Summary:  The Tiger Rising is the tale of 12-year-old Rob Horton who finds a caged tiger in the woods behind the Kentucky Star Motel where he lives with his dad. The tiger is so incongruous in this setting that Rob views the apparition as some sort of magic trick. Indeed, the tiger triggers all sorts of magic in Rob's life--for one thing, it takes his mind off his recently deceased mother and the itchy red blisters on his legs that the wise motel housekeeper, Willie May, says is a manifestation of the sadness that Rob keeps "down low." Something else for Rob to think about is Sistine (as in the chapel), a new city girl with fierce black eyes who challenges him to be honest with her and himself. Spurred by the tiger, events collide to break Rob out of his silent introspection, to form a new friendship with Sistine, to develop a new understanding of his father, and most important, to lighten his heart.  (Summary from - Image from  )

My Review:  It seems that Kate DiCamillo can do no wrong.  I've read (and loved) Because of Winn Dixie and we've reviewed The Tale of Despereaux and The Miraculous Journey of Edward Tulane with positive praise.  I found The Tiger Rising at a local used book store and knew it would be good -- most National Book Award finalists are -- but I had no idea it would knock my socks off.  I mean, it's little.  Tiny.  Miniscule.  
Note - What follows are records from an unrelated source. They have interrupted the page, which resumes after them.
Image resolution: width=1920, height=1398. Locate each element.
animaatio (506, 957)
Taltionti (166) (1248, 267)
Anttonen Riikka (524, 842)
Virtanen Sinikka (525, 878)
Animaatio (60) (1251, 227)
The Tiger Rising is a stunningly expressive tale, thick with emotion and beautifully written.  While the plot itself was quite simple -- perfect for the 9-12 reader -- I feel that a child might not understand the symbolism or appreciate the elegant language and emotional nuances.  They can read it, of course, but I think that an adult might get more out of it. 

The Tiger Rising is populated with a vibrant cast of characters, but my absolute favorite was the housekeeper, Willie May.  She exuded wisdom, sass, and a fierce independence that is evident in one of my favorite lines of the book, "I ain't got to do nothing, except stay black and die."   She is by no means the only fabulous character.  Rob is one tough little kid, but eventually he'll have to open that suitcase.  His father is kind, but barely holding it together.  And Sistine?  Well, Sistine might be in denial, but she still rocks.  Several of these characters work through a spectrum of emotions in this book and, while the story and its the ending were bittersweet, it had the effect of being a very cathartic read.  I felt lighter after I'd read it.

This book is a great gymnastics/karate/dance class read.  Basically, you can read it in under an hour if you don't have kids poking you.  So drop them off, lock yourself in the car, and have at it.

My Rating:  4.5 Stars

Sum it up:  A tiny book that packs a powerful punch.

1 comment:

Monica said...

My daughter and I started this book together but she wanted to go off and read it herself - sounds like I need to pick it back up. I was pleasantly surprise with Because of Winn Dixie - which I also think is a fabulous read for all adults. Sounds like her books are interesting enough for kids but may resonate more with older readers as well - I enjoy a quick book that makes you think and contemplate.